> **WORK INSTRUCTION**: Please show every line from the entries that carries the word "Switch".

Stored items from a collection
──────

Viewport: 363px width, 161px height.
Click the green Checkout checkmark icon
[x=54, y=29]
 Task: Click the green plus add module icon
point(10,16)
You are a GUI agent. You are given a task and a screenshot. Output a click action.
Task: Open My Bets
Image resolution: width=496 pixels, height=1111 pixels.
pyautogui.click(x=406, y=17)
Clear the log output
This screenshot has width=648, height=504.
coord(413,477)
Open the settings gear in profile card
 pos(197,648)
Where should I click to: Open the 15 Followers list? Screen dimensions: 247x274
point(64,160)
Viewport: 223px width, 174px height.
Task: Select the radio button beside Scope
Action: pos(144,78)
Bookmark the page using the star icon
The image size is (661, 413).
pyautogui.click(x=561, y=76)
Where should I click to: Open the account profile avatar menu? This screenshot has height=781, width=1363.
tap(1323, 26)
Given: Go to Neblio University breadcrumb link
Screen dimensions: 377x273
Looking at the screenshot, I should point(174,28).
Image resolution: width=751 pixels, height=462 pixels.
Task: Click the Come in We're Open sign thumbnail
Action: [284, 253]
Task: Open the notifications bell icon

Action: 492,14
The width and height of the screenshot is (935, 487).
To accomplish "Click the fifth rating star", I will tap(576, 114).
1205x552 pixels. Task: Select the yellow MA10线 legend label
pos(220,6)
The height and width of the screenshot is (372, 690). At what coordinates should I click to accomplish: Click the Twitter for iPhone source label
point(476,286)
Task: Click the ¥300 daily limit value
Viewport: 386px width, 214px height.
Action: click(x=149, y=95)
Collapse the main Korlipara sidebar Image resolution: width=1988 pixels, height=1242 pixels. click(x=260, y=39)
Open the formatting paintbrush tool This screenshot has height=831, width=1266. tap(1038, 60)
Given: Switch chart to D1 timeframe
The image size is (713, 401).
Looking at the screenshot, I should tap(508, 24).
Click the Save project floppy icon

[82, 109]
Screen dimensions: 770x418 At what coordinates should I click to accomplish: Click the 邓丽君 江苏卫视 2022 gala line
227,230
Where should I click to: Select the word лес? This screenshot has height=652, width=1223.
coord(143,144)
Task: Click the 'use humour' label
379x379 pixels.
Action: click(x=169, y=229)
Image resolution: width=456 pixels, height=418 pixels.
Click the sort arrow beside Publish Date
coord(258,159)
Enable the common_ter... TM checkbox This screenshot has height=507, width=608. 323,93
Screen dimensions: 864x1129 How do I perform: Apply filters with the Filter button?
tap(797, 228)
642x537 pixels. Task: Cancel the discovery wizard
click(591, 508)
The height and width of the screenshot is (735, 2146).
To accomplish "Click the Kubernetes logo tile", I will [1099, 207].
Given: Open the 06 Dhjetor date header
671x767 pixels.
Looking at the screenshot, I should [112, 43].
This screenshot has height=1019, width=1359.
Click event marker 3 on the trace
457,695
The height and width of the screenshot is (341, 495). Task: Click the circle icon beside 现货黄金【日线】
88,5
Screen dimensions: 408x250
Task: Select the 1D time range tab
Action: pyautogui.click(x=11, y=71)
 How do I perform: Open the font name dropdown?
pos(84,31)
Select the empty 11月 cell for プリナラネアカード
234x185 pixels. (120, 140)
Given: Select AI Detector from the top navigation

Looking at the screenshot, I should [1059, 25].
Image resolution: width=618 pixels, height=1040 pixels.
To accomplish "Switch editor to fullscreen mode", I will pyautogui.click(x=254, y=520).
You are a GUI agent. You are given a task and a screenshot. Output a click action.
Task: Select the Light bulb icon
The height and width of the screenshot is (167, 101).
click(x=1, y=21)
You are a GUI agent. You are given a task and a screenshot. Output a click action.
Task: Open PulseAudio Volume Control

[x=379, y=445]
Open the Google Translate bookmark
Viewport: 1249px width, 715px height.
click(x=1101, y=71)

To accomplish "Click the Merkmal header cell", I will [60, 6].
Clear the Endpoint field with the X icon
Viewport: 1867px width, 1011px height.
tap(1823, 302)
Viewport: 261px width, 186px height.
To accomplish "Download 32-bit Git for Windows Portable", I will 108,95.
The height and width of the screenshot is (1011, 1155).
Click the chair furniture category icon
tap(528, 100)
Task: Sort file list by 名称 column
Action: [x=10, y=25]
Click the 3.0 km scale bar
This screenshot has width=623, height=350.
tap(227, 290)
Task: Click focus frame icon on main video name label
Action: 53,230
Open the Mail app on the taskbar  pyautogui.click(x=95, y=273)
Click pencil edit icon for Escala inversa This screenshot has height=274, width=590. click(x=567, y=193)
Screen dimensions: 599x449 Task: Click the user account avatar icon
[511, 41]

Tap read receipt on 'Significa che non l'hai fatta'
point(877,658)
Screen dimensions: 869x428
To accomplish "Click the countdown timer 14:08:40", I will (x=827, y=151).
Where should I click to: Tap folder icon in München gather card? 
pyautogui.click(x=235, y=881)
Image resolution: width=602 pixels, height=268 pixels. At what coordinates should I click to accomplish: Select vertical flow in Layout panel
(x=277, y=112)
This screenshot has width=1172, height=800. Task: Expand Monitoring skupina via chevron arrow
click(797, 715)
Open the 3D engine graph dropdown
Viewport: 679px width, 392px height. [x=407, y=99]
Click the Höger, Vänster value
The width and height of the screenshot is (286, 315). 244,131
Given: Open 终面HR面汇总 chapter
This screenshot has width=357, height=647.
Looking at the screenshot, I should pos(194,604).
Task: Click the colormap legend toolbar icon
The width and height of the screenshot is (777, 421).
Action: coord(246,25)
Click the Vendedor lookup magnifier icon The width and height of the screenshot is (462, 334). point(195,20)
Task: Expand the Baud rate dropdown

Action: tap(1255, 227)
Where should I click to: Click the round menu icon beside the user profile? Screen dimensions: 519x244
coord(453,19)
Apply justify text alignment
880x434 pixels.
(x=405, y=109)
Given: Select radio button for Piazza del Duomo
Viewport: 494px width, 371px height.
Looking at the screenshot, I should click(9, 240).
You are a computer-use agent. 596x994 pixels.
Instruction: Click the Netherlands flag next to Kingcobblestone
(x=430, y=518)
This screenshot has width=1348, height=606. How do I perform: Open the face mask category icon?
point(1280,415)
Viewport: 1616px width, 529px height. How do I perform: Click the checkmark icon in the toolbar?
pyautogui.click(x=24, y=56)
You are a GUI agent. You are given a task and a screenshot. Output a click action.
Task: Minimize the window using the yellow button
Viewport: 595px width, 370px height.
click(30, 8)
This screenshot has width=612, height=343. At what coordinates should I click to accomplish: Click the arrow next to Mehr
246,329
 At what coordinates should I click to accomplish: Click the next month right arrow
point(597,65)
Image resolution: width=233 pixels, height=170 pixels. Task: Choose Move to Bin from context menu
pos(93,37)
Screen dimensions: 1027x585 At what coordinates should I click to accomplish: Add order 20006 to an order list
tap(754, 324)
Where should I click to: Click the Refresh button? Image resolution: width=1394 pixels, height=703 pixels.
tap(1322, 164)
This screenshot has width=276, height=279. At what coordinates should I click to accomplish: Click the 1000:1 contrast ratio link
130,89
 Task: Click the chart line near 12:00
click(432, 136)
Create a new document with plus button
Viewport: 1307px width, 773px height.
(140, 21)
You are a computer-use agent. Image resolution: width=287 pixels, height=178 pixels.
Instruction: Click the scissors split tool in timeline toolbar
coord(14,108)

──────

> **ANSWER BOX**:
Given: Switch chart to D1 timeframe
To accomplish "Switch editor to fullscreen mode", I will pyautogui.click(x=254, y=520).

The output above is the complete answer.